Akhirnya saya periksa di bidan puskesmas di Depok II untuk minta rujukan ke dokter. Saya sih yakin aja bakal dapet karena sejarah melahirkan pertama sesar. Kata si bidan, pasien BPJS bisa dirujuk ke rumah sakit di usia kandungan 35 minggu. Apalagi kalau si pasien itu pernah sesar. Lancarlah jalannya. Eh tapi nggak selancar itu juga. Ternyata bidan di puskesmas ini cuma bisa ngasih diagnosis bahwa saya ada indikasi melahirkan sesar lagi. Dia nggak bisa ngasih rujukan karena puskes itu bukan faskes tingkat pertama saya. Meski udah dapat diagnosis, saya tetap harus ke Azzahra untuk minta rujukan.

Maka, bermodal selembar kertas itu, datanglah saya ke Azzahra. Setelah nyerahin diagnosisnya, kartu saya diperiksa, aktif atau tidak. Lalu, ditanya, mau ke rumah sakit mana. Meski udah ada diagnosis dari bidan, saya tetap diperiksa dokter umum yang praktek di sana.

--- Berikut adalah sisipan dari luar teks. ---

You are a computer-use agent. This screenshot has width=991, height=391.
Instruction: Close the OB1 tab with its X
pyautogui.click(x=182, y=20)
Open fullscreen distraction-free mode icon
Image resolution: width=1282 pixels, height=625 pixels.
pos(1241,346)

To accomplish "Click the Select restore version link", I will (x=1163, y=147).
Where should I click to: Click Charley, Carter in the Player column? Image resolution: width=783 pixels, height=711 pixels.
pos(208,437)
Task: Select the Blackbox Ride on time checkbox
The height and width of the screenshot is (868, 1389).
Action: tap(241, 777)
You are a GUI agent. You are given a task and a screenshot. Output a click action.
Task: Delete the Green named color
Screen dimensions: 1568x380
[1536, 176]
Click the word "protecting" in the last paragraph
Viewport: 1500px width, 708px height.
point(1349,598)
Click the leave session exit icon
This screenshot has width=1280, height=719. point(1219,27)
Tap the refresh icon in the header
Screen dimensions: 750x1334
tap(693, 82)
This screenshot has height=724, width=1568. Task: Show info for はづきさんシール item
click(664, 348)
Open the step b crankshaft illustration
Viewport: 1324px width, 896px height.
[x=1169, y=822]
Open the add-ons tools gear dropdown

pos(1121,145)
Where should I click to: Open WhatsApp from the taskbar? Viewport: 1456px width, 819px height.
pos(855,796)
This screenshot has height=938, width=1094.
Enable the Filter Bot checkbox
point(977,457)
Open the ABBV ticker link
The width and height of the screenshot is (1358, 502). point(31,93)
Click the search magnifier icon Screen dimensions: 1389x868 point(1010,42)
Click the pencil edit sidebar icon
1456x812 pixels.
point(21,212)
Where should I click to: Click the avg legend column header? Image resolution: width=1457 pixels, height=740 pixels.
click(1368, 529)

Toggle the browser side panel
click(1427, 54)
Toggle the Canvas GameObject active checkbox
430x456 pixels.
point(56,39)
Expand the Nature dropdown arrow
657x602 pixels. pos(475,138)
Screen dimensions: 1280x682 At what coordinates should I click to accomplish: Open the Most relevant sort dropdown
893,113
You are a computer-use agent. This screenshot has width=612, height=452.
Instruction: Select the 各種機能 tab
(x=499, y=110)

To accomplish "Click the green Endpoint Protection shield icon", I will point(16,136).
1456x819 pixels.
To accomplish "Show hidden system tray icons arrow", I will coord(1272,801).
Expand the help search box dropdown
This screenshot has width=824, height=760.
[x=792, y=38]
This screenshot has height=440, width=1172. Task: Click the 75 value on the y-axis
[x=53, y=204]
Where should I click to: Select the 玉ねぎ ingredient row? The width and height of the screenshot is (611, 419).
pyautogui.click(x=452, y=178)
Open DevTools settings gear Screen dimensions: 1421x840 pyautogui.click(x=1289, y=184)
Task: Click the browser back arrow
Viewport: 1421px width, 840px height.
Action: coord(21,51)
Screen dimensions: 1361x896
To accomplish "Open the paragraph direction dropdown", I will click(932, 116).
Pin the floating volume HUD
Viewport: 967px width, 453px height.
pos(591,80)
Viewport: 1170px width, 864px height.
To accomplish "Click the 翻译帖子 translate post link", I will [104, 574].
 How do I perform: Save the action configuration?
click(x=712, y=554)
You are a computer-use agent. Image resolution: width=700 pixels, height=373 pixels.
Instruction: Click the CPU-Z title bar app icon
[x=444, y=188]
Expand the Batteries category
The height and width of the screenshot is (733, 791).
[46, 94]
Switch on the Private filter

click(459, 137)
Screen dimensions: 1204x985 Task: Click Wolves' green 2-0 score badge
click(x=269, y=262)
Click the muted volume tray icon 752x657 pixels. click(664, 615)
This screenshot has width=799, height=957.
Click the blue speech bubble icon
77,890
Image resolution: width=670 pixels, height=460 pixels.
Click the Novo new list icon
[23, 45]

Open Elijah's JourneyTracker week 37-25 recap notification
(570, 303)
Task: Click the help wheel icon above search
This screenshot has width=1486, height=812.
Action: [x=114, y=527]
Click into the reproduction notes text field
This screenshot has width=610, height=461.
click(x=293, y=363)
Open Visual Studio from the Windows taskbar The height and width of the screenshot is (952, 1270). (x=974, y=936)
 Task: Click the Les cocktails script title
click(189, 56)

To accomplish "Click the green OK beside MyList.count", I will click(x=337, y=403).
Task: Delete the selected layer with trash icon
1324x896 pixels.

Nggak dipetiksa sih, cuma ditanya-tanya, kenapa saya sesar dll.

Dari klinik itu, saya ke HGA. Di RS ini, nggak semua dokter kandungan melayani BPJS. Ada beberapa dokter yang membatasi pasien BPJS-nya, misalnya 5 pasien aja per hari. Saya pun nggak bisa milih dokter. Ketika saya nelp untuk daftar, saya disaranin ke dr Rizal Gani karena pasien BPJS-nya nggak dibatasi. Sayangnya, di RS ini pasien BPJS nggak bisa daftar lewat telp, harus datang langsung. Saya disaranin datang jam 5 karena di sokter mulai praktik jam 6 sore.

Dari kantor, saya pun melaju dengan kereta ke Depok Lama. Dari situ naik ojek ke HGA. Tepat jam lima sampai di sana, langsung mendaftar. Nggak susah, di resepsionis ada pelayanan khusus untuk pasien BPJS. dari situ, saya disuruh ke meja pelayanan BPJS untuk daftar ke dokternya. Hari itu, Kamis, ada tiga SpOG yang praktik, dr Rizal, dr Iwan, dan dr Dewi. Dr Dewi ini nggak terima pasien BPJS. Dr Iwan pasien BPJS-nya dibatasi hanya 4. Dan saya pun mendaftar ke dr Rizal. Modalnya, fotokopi kartu BPJS dan surat rujukan dari faskes tingkat pertama, juga KTP. Setelah selesai proses pendaftaran, saya disuruh nunggu.

Setelah nunggu, saya dapat kabar buruk. si dokter nggak bisa praktik karena ada tindakan. Saya dikasih pilihan ke hari lain, tapi saya tolak. Saya minta ganti dokter aja kalau bisa. Dan ketidakhadiran dr Rizal ini mengantarkan saya ke dr Iwan Heryawan, SpOG. Ternyata masih ada slot satu pasien BPJS lagi yang kosong. Huhuhuu.. rezeki mama soleh.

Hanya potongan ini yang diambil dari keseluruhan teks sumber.